Perhaps you see it differently, but I don't think there were attacks on you and don't believe most people would think so, either. At least in the cases I've seen, both ones that I have and have not been involved in, 1. nobody even addressed you directly and 2. your comments (i.e. "you suck") seemed to come out of nowhere.
You seem to be assuming that your perception is objective reality. Like, after you feel attacked or belittled by somebody, you assume that they were trying to attack or belittle you. Or that they were talking to you at all, which doesn't seem to be the case from what I've seen. You also said to moody,
pizzabeak said:
I don't ever recalling offending you
But it's not about whether or not you remember saying something that you'd consider offensive to moody, or whether you saw moody visible express offense (I get the impression that he/she is fairly passive, anyways). All he/she is saying is that (okay, imma just go with he, whatever) he found some of the things you said to be rude, which isn't something you would know without him telling you so.
You also seem to think that things have to do with you when they don't. Like, your signature?
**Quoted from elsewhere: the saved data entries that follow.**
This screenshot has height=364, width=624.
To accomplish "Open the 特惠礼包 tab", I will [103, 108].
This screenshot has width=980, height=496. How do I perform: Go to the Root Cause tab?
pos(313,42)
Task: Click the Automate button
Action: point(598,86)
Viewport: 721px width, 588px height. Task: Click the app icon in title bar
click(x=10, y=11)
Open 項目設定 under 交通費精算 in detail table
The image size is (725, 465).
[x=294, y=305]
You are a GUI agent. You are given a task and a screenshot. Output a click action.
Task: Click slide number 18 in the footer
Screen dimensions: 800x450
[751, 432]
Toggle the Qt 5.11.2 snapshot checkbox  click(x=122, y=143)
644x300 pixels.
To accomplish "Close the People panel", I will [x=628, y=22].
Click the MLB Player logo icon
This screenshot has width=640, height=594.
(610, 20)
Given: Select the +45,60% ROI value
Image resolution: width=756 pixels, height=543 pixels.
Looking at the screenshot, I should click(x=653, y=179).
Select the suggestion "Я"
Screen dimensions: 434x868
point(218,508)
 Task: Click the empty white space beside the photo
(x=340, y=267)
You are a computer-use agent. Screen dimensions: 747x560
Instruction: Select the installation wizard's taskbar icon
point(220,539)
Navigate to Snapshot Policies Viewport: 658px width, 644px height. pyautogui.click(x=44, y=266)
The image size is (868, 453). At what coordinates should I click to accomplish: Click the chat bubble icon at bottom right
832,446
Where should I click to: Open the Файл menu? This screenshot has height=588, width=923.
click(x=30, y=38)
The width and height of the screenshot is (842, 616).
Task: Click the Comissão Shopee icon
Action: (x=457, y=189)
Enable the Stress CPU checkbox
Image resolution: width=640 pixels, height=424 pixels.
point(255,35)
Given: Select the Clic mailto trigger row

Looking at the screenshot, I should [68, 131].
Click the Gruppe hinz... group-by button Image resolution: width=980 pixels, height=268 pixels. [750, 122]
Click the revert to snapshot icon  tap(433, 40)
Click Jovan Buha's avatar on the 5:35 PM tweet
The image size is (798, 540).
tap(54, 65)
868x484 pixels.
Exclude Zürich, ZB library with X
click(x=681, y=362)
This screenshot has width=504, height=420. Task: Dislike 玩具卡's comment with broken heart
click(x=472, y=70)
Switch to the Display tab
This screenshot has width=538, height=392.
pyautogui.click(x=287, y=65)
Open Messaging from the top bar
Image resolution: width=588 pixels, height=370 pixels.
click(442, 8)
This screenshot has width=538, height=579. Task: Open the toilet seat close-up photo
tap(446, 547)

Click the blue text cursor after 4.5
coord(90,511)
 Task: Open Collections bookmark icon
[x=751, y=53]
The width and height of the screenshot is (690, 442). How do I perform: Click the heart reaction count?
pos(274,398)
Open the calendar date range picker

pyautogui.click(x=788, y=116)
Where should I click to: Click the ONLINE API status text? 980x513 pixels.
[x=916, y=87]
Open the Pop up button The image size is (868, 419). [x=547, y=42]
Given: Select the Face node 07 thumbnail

How do you know that people are acting "differently" than you or than the majority because they want to assert superiority over you? What if it has nothing to do with you? I'm not just bringing this up out of the void, though; it seems like the sentiment in your signature was precisely why you decided I was trying to put on airs over you (my thread on the #3). I was not.
Having different tastes or interests than the majority isn't always an attempt to assert superiority over other people. Being different than you isn't always an attempt to threaten you.
Tangentially, I think it's worth pointing out that you said you wanted to listen to and discuss people's interesting thoughts, but also disdained "excessive intellectualism" that you consider impractical. So, what, if somebody is interesting in something that doesn't appeal to you, that's not practical enough for you, it's too overly intellectual? It's an attempt to make you feel dumb? Again, other people are different from you and might be legitimately interested in things you're not. They're not trying to start a fight with you, and it's kind of self-centered to think it's all about you like that.
One distinction to make between your behavior and that of the people you're "retaliating" against. You're assuming things are targeted at you, whereas the things you say are undeniably targeted at people i.e. typing @ and a user's name before directly insulting them.). People get upset and rebut your insults, and you have no response, which makes you feel more shown up.
My suggested solution is that you try to keep things in perspective. Don't assume people are like you, don't assume people are doing things with you in mind. Actually, assumptions in general are something to be wary of. It's like when a friend doesn't text you back and you assume they must be mad at you, but it turns out they were just busy. It can be hard to remember that the latter is more likely true, but it's a lot better for your emotional health if you do so.